Text section.
..........

Student Distribution
Student Distribution is term from scientific slang; it may refer to hololomorphic function of two variables
\(\displaystyle \mathrm{Student}(\nu,t) =\mathrm{Student}_\nu(t) = \) \(\displaystyle \frac{\Gamma\left(\frac{\nu+1}{ 2 }\right)}{\sqrt{\pi\ \nu}\ \Gamma\left(\frac{\nu}{2}\right)} \left(1 + \frac{~ t^2}{\nu }\right)^{-(\nu+1)/2}\)
Here \(\Gamma\) refers to Gamma function, \(\Gamma(z)\) \(=\) Factorial\((z\!-\!1)\) .
In TORI, the Factorial is implemented better than the Gamma function, so,
\(\displaystyle \mathrm{Sturent}(\nu,t) = \) \(\displaystyle \frac{\mathrm{Factorial}\left(\frac{\nu-1}{2}\right)}{\sqrt{\pi\ \nu}\ \mathrm{Factorial}\left(\frac{\nu}{2}-1\right)} \left(1+\frac{t^2}{\nu}\right)^{-(\nu+1)/2}\)
For integer values of the first argument and real values of the second argument, Function \(\mathrm{Student}\) is shown in figure above.
The complex map for \(\nu=5\) is shown in figure at right.
The more official, rigorous (and not so easy to handle) name for the Student Distribution is «Probability density of the Student's t-distribution».
This article uses copipasts from https://en.wikipedia.org/wiki/Student%27s_t-distribution
[1].

..........

Stated problem 1. Why does the Student Distribution text rewrite the formula using Factorial instead of the Gamma function?
Stated problem 2. Translate this sentence from the Student Distribution text into Spanish: "The more official, rigorous (and not so easy to handle) name for the Student Distribution is «Probability density of the Student's t-distribution»."
Stated problem 3. Carry on with the Student Distribution text from the point where it stops.

Data lines.
..........

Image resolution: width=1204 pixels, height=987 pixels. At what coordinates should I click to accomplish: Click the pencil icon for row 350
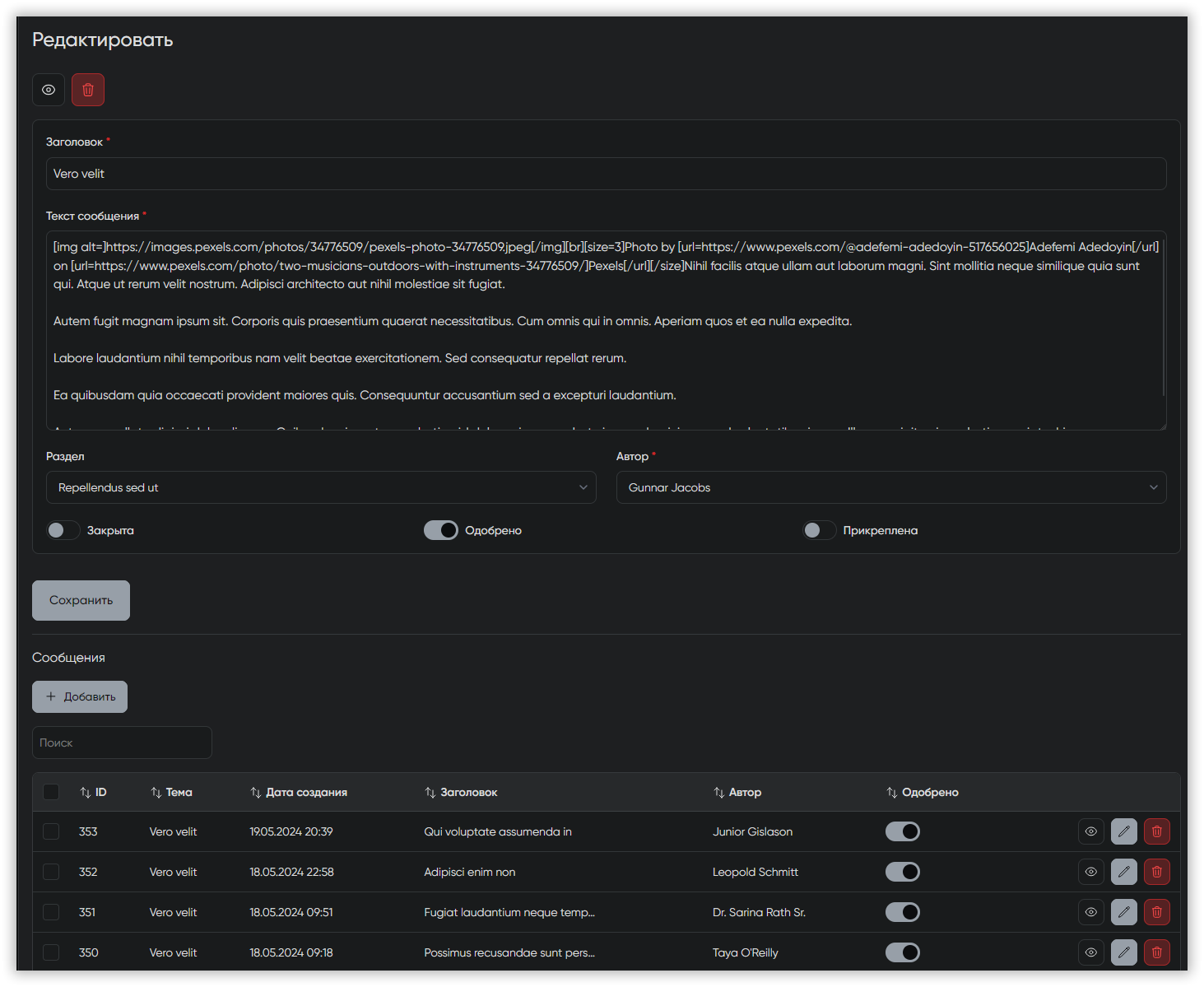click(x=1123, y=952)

..........

Written answer 1. In TORI, the Factorial is implemented better than the Gamma function. Since Γ(z) equals Factorial(z−1), each Gamma term can be replaced by a Factorial whose argument is one smaller.

Written answer 2. El nombre más oficial y riguroso (y no tan fácil de manejar) de la distribución de Student es «Densidad de probabilidad de la distribución t de Student».

Written answer 3.
Ctudent
Integral of the Student Distriution with respect to the second argument may be referred as Student Cumulative, or Ctudent, or, more formally, «Cumulative Student distribution function»;
\(\displaystyle \mathrm{Ctudent}(\nu,t) = \int_{-\infty}^t \mathrm{Student}(\nu,x) \mathrm{d} x \)
It can be expressed through the Incomplete beta function or though the Hypergeometric function. Up to year 2024, none of these two functions is implemented at TORI.
Editor did not find any convenient and usual notations for functions Student and Ctudent; in future, names Student and Ctudent may be replaced to something more suitable and convenient.
Special cases
Wikipedia suggests simple expressions for the first 5 Students and Ctudents.
The table is reproduced below.
Names «Student» and «Ctudent» are added in search for the best notations.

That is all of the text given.